WASHINGTON – The $ 1.9 trillion economic stimulus package approved by the Senate on Saturday outlines the broad pandemic aid package proposed by President Joe Biden, but senators have made a series of notable changes that cut the bill.

While the House passed a version of the bill that largely kept Biden’s proposals intact, the Senate omitted a minimum wage hike it had included, reduced eligibility for the next round of stimulus checks and limited the amount Americans will receive in additional unemployment. benefits in the coming months.

Changes made by the Senate are likely to stand, as the version passed by the chamber is due to be submitted to the House for final approval on Tuesday. Bill would then go to Biden for his signature.

Here are some of the main differences between bills from both houses.

The increase in the minimum wage has been abandoned.

The House bill would gradually increase the federal minimum wage, which is currently $ 7.25 an hour, to $ 15 an hour by 2025. The Senate bill does not include an increase salary.

The Senate parliamentarian said last month that the salary increase violated strict rules governing what can be included in bills passed through a special process known as budget reconciliation, which has urged Democrats to remove it from the package.

Democrats used the reconciliation process because it allowed the bill to pass the Senate with only a simple majority, shielding it from obstruction – which requires 60 votes to break – and thereby eliminating the need to win. support from Republicans.

On Friday, an amendment to add the increase in the minimum wage was well below the 60 votes needed to do so, failing at 42-58 in a procedural vote. Seven Democrats and an independent who met with them joined the 50 opposition Republicans, signaling that the salary increase lacked sufficient support to clear the Senate, regardless of the parliamentarian’s decision.

Stimulus checks will be available for fewer Americans.

The House and Senate bills would provide another round of direct payments to Americans, with payments of up to $ 1,400 to hundreds of millions of people. But the Senate bill places tighter income limits on eligible people, preventing millions from receiving payment.

Both bills would provide payments of $ 1,400 to people earning up to $ 75,000, single parents earning up to $ 112,500, and married couples with incomes of up to $ 150,000. Progressively lower payments would go to those who earn more, decreasing as income levels rise and eliminating completely for those above a certain income limit.

But while the House set the cap at $ 100,000 for individuals, $ 150,000 for single parents and $ 200,000 for couples, the Senate lowered them to appease moderates who wanted the payments to be more targeted.

Instead, the Senate bill would set the cap at $ 80,000 for individuals, $ 120,000 for single parents and $ 160,000 for couples, meaning those who earn more than that will not receive. checks.

Unemployment benefits would remain at $ 300 per week instead of increasing to $ 400.

The latest stimulus package passed in December partially reinstated a federal unemployment benefit that expired last summer, offering $ 300 a week and extending it until March 14. The House bill increased the allowance in line with Biden’s proposal, but the Senate, where moderates were reluctant to increase the payment, did not change.

The House version would offer a more generous benefit of $ 400 per week until August 29. The Senate measure would provide $ 300 per week until September 6.

The Senate bill would also exempt $ 10,200 in unemployment benefits received in 2020 from federal income tax for households earning less than $ 150,000.

The House and Senate have also sought to help workers who have lost their jobs retain their employer-provided health insurance coverage, but the Senate bill is more generous. The House measure would cover 85% of premiums through a program called COBRA until September, while the Senate measure would cover the full cost of those premiums.

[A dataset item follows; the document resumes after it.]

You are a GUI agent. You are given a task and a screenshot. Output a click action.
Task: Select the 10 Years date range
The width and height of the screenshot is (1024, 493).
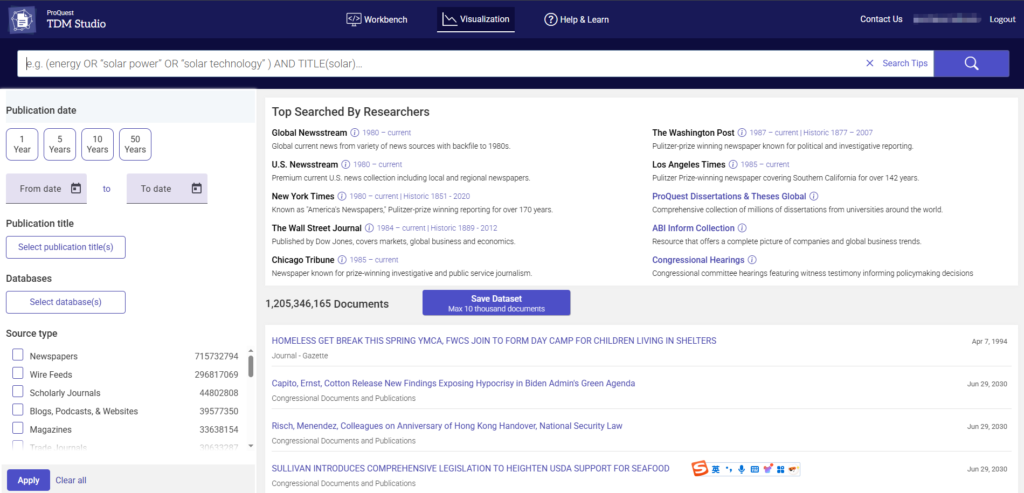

A railway project, a student loan debt and more.

The two bills differ in a variety of other areas. The Senate added a provision that would exempt student loan cancellation from income tax until 2025, a step that comes amid pressure on Biden to write off student loan debt through executive action.

Funding for a rail project in Northern California’s Silicon Valley, which has been criticized by Republicans, was included in the House bill but was withdrawn from Senate measure after the parliamentarian stood down. pronounced against.

Another transportation-related allowance in the House bill that drew criticism from Republicans, $ 1.5 million for the International Seaway Bridge between upstate New York and Canada, was also removed from the Senate version.